Show Process Logging Options: Select show to display the options to configure a rolling log file of the SAP Business Operations.

Enable process logging: If true, it enables process logging, then fill in the following fields:

  • Daily log file: Select true to creating the daily log file with the format of <YYYYmmDD>-<driver-name>-<drv.proclog.logfile>.

  • Log file name: Specify the process log file name.

  • Log file directory: Specify the directory where the log file is created.

A.2.4 Managed System Information

These settings help Identity Reporting to generate reports. There are different sections in the Managed System Information tab.

General Information

Name: Specifies a descriptive name for this SAP system.
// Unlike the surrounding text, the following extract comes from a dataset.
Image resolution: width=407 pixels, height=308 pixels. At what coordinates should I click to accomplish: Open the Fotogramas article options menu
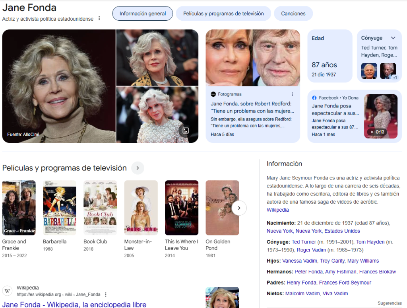pos(293,94)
This name is displayed in the reports.

Description: Specifies a brief description of this SAP system. This description is displayed in the reports.

Location: Specifies the physical location of this SAP system. This location is displayed in the reports.

Vendor: Specifies SAP as the vendor of the SAP system. This information is displayed in the reports.

Version: Specifies the version of this SAP system. This version information is displayed in the reports.

System Owner

Business Owner: Specifies the business owner in the Identity Vault for this SAP system. Ensure that you select a user object. You must not select a role, group, or container.

Application Owner: Specifies the application owner in the Identity Vault for this SAP system. Ensure that you select a user object. You must not select a role, group, or container.

System Classification

Classification: Select the classification of the SAP system. This information is displayed in the reports. The options are:

  • Mission-Critical

  • Vital

  • Not-Critical

  • Other

    If you select Other, you must specify a custom classification for the SAP system.

Environment: Select the type of environment the SAP system provides. The options are:

  • Development

  • Test

  • Staging

  • Production

  • Other

    If you select Other, you must specify a custom classification for the SAP system.

Connection and Miscellaneous Information

Connection and miscellaneous information: This options is always set to hide, so that you don’t make changes to these options. These options are system options that are necessary for reporting to work. If you make any changes, reporting stops working.

A.2.5 SAP Portal Driver

At this time, there are no defined GCVs specified for the SAP Portal driver.